New Zealand Euthanasia Advocate Who Killed Mom Wants Police Protests

Bioethics   |   Steven Ertelt   |   Apr 22, 2004   |   9:00AM   |   WASHINGTON, DC

New Zealand Euthanasia Advocate Who Killed Mom Wants Police Protests

by Steven Ertelt Editor
April 22, 2004

Auckland, New Zealand ( — Euthanasia campaigner Lesley Martin, who was found guilty of killing her disabled mother, is urging supporters of assisted suicide to gather at police stations across the country on Friday — the same day she is scheduled to be sentenced.

"This is their one opportunity to have their say," Martin said. Now that her efforts to legalize euthanasia have become a nationwide controversy, she says it is time for her supporters to step forward.

But, police representatives told the New Zealand Herald newspaper that anyone coming to a police station to advocate assisted suicide would be wasting their time.

"It would also be a waste of police time," central district police commander Superintendent Mark Lammas said, because police are not legislators.

Earlier this month, Martin was found by a jury to be guilty of attempting to kill her mother, Joy Patricia Martin, in May 1999.

In a book she wrote, Martin states that she attempted to end her mother’s life by administering morphine and smothering her the next day. She had pledged that she would prevent her mother from undergoing a slow and painful death.

Sentencing was postponed until the end of the month. Then, a judge will rule on a defense motion to have her discharged without a conviction being recorded.
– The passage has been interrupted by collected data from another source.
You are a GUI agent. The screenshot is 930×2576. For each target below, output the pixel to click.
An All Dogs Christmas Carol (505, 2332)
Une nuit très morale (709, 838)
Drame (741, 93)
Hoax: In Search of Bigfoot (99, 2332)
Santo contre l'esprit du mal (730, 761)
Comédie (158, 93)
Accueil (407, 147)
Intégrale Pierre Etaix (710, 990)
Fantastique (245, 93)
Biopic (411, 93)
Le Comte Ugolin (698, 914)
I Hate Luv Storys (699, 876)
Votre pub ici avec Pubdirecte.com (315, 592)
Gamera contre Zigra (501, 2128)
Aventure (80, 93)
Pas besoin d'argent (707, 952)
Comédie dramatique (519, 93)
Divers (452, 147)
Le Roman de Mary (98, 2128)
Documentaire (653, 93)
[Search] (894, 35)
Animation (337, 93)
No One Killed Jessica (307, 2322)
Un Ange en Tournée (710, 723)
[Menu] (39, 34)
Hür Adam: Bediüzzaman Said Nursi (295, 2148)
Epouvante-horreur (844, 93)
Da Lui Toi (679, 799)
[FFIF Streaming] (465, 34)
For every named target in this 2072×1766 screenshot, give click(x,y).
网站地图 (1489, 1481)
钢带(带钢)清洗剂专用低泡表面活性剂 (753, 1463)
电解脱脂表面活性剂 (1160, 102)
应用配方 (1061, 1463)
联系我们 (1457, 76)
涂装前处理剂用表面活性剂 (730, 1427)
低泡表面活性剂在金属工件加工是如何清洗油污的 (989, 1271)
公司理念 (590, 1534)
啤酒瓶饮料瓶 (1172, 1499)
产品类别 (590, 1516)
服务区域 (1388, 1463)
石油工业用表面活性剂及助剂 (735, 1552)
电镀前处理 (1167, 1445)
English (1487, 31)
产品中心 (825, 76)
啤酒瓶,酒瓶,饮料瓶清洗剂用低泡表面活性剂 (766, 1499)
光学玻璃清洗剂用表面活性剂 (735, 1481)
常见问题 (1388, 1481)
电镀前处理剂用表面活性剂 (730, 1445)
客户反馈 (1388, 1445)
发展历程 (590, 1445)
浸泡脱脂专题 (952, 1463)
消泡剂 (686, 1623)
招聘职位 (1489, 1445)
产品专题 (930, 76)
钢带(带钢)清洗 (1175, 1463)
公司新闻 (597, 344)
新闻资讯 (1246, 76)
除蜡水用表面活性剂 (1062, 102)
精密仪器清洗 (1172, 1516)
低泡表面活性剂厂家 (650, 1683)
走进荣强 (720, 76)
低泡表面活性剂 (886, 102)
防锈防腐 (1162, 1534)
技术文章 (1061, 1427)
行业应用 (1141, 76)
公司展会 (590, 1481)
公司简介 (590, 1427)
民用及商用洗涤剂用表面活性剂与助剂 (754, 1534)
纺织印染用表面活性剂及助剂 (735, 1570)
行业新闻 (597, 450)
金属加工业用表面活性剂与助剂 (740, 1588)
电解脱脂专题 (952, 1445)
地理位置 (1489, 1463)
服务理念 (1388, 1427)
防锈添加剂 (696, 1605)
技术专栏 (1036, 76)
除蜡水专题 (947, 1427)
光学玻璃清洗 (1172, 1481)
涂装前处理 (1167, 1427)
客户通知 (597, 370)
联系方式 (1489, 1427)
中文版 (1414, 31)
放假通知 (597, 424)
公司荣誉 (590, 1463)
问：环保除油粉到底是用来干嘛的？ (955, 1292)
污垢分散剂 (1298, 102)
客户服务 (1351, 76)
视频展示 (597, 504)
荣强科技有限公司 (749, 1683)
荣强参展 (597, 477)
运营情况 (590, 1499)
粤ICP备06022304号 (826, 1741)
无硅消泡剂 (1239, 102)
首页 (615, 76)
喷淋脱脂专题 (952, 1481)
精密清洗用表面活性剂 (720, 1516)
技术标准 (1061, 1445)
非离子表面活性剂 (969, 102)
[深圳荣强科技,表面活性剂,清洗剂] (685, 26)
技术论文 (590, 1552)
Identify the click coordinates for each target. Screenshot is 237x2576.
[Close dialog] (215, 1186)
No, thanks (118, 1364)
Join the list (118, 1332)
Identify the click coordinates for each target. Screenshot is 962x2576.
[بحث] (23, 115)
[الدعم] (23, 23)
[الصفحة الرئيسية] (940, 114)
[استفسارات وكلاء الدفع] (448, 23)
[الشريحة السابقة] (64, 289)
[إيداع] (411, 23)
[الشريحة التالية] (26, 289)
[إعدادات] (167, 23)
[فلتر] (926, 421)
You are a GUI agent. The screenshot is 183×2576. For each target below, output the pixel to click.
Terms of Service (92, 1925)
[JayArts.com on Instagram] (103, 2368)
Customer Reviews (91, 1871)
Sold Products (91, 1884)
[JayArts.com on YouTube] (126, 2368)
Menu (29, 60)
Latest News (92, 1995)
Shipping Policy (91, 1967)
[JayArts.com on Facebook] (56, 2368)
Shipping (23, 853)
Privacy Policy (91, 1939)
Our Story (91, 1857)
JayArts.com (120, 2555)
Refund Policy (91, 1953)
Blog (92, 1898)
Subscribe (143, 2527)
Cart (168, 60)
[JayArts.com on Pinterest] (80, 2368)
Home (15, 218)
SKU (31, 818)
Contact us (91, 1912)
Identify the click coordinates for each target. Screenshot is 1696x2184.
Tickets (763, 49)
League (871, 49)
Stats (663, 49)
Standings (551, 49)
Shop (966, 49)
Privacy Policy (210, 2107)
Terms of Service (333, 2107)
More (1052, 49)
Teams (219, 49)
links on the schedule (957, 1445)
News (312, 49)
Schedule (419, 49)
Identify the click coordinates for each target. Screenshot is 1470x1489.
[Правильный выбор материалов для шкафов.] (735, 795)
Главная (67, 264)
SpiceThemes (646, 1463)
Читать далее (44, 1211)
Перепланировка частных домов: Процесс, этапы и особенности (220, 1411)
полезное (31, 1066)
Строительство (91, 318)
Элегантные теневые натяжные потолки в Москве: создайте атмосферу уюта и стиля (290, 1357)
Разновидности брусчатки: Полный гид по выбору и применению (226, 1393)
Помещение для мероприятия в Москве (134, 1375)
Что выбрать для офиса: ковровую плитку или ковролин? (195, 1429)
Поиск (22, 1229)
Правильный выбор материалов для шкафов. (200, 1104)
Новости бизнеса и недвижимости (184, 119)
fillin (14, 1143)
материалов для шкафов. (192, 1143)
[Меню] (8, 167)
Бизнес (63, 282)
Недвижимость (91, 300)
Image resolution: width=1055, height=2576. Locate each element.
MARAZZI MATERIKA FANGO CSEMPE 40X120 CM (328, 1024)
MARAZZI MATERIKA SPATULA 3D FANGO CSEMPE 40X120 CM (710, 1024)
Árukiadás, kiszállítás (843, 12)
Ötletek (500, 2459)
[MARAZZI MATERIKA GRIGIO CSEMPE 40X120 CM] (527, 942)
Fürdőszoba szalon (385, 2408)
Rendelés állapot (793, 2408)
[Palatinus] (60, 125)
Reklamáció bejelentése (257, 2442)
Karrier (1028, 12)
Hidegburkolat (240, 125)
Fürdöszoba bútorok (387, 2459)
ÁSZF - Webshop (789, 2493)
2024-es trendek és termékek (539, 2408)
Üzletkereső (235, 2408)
Brian Johnston, author of the book Death as a Salesman, told earlier in the trial, "I’ve been at numerous deathbeds and I know the emotions that surround suffering and death. I also know that there are better answers than killing these vulnerable patients."

Meanwhile, Joy Martin’s youngest daughter, Louise Britton, says her sister Lesley is wrong to her their mother’s death as a means of promoting assisted suicide. She told New Zealand media that her sister is "not a very nice person."

"No one knows what she’s truly like . . . There’s a lot of people she’s hurt," Britton said.